(Given records begins)

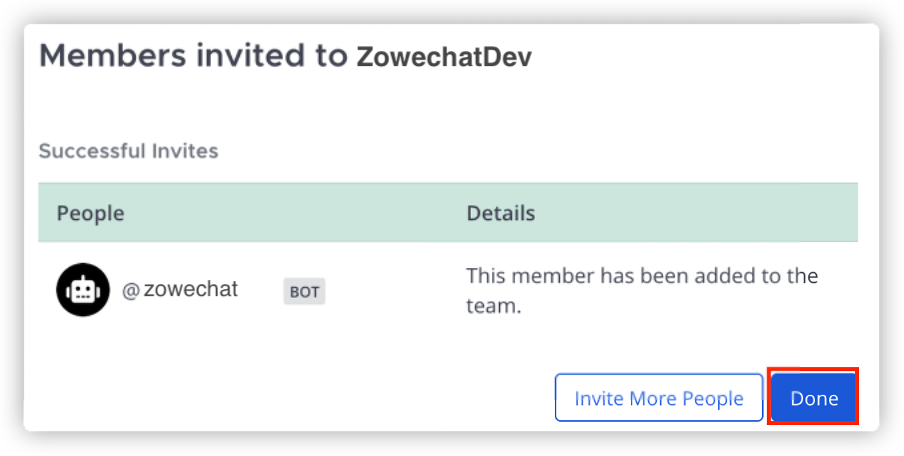Viewport: 904px width, 456px height.
Task: Click the BOT badge next to zowechat
Action: [x=304, y=292]
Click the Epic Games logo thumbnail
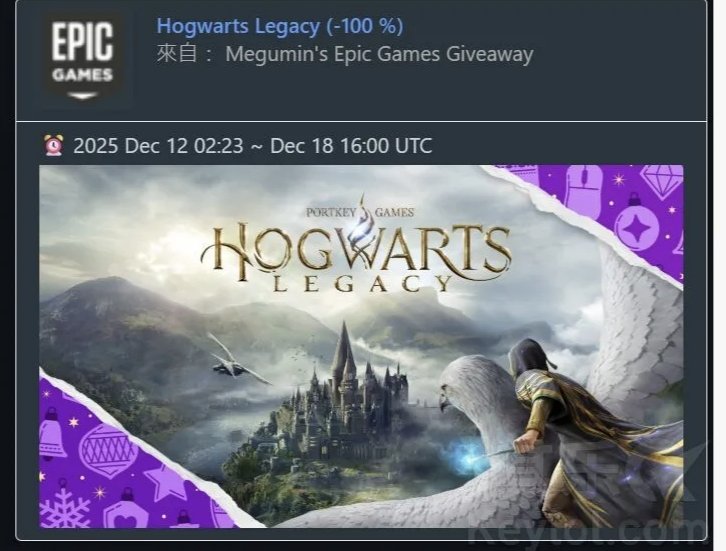The height and width of the screenshot is (551, 726). point(82,57)
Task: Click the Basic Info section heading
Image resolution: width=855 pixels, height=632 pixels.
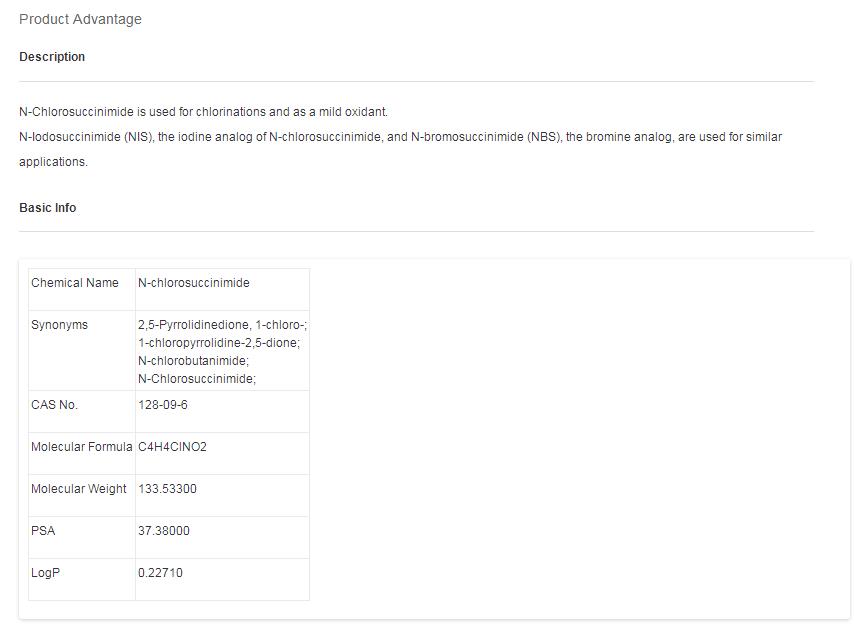Action: pos(47,208)
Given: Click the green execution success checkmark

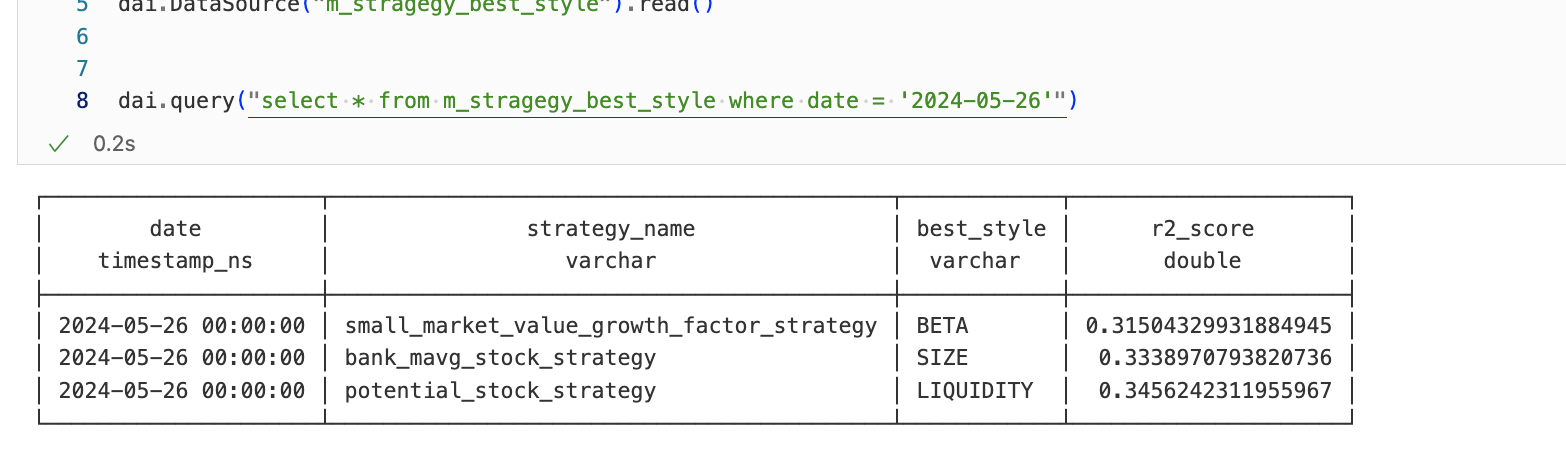Looking at the screenshot, I should 59,144.
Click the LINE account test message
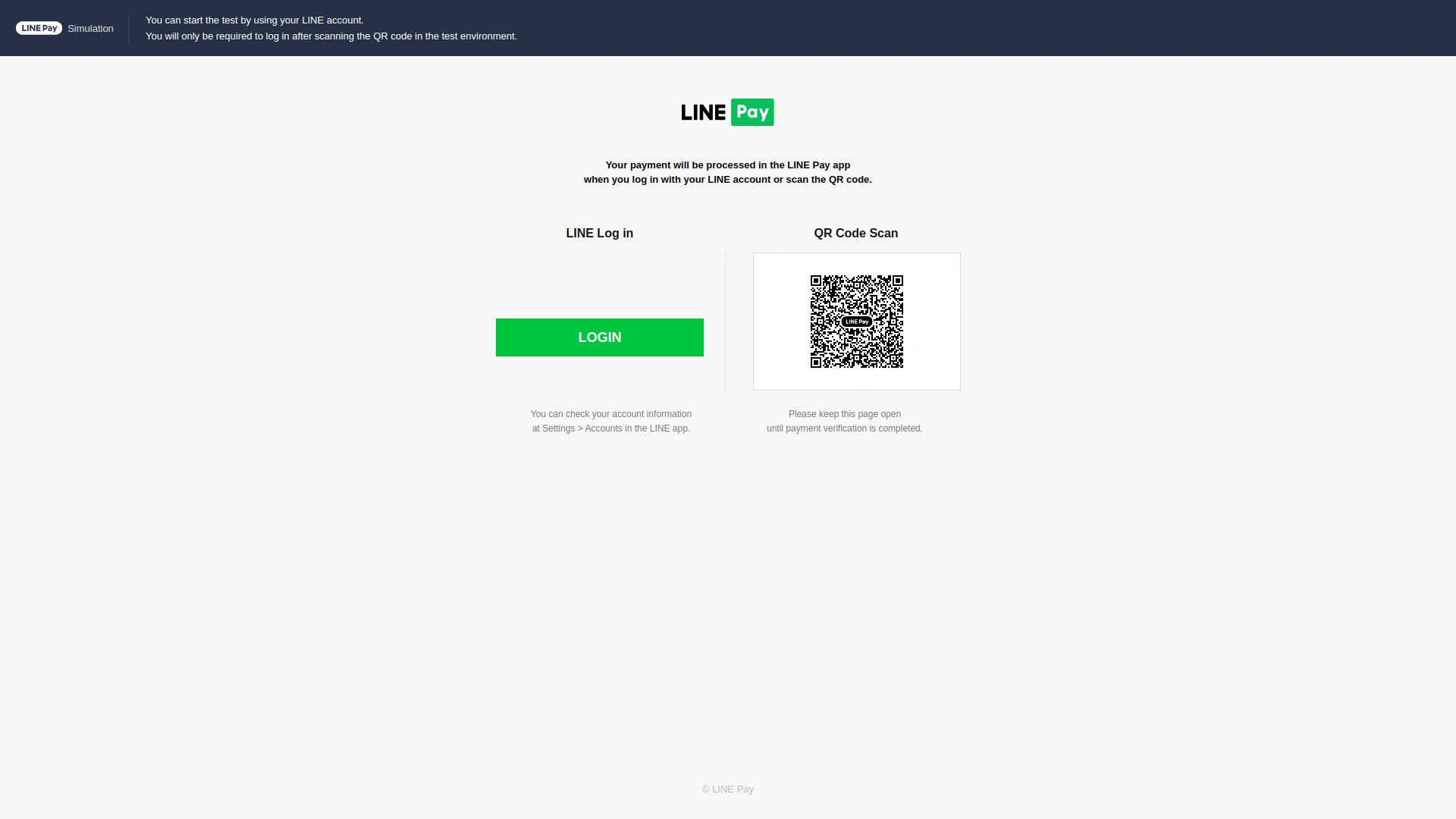This screenshot has width=1456, height=819. click(254, 20)
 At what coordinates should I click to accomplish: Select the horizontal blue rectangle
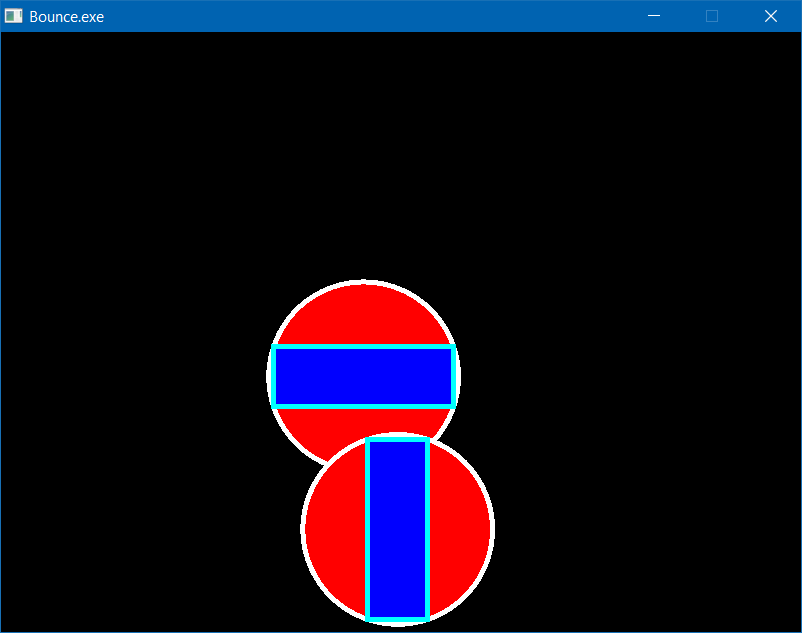(x=364, y=376)
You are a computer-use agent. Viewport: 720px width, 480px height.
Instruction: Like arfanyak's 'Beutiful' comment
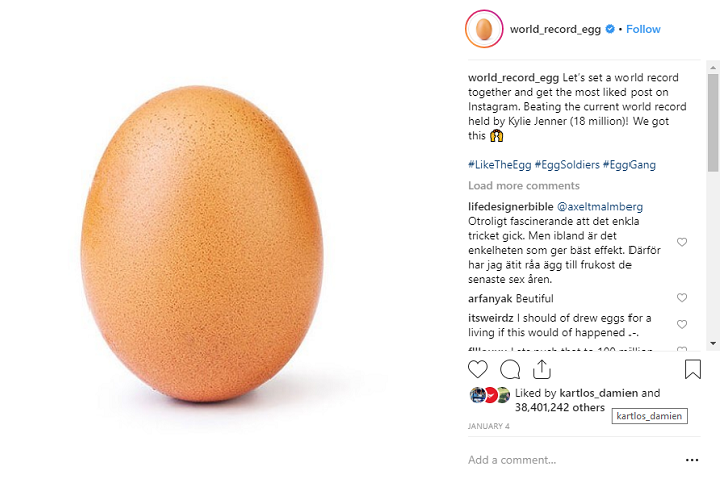pos(682,298)
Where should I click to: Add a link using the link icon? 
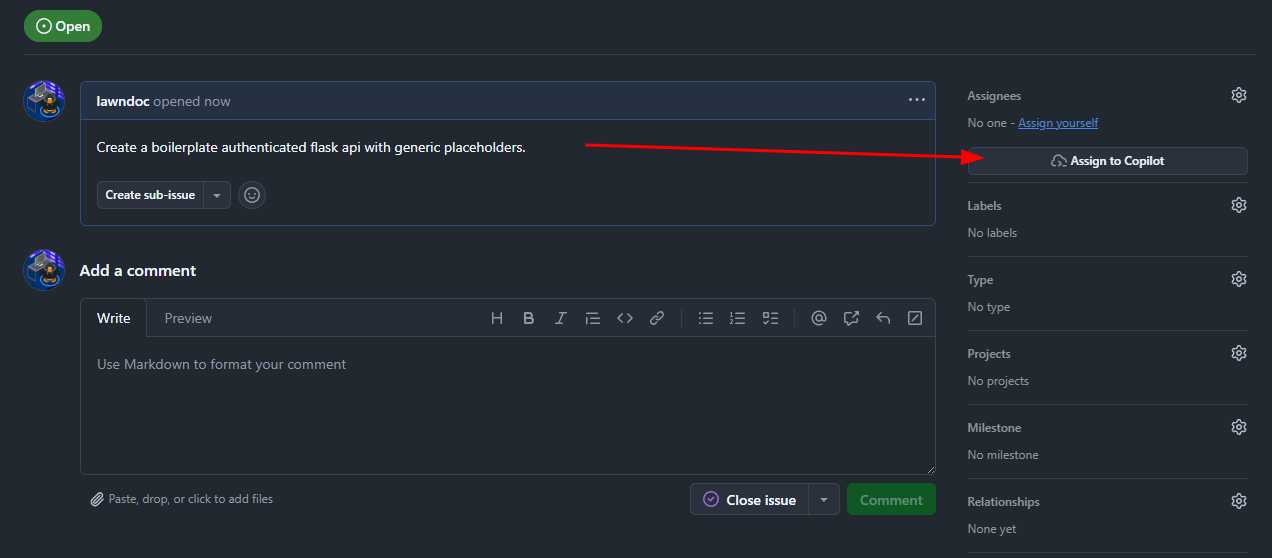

(Given records ends)

# Instructions for the task:
Repeat word for word, leaving out the pictures, each line of the records from the line that holds "Click the Epic Games logo thumbnail" through the final one.

# Solution to this exercise:
Click the Epic Games logo thumbnail
The height and width of the screenshot is (551, 726). point(82,57)
Task: Click the Basic Info section heading
Image resolution: width=855 pixels, height=632 pixels.
Action: pos(47,208)
Given: Click the green execution success checkmark

Looking at the screenshot, I should 59,144.
Click the LINE account test message
This screenshot has width=1456, height=819. click(254, 20)
 At what coordinates should I click to accomplish: Select the horizontal blue rectangle
(x=364, y=376)
You are a computer-use agent. Viewport: 720px width, 480px height.
Instruction: Like arfanyak's 'Beutiful' comment
pos(682,298)
Where should I click to: Add a link using the link icon? 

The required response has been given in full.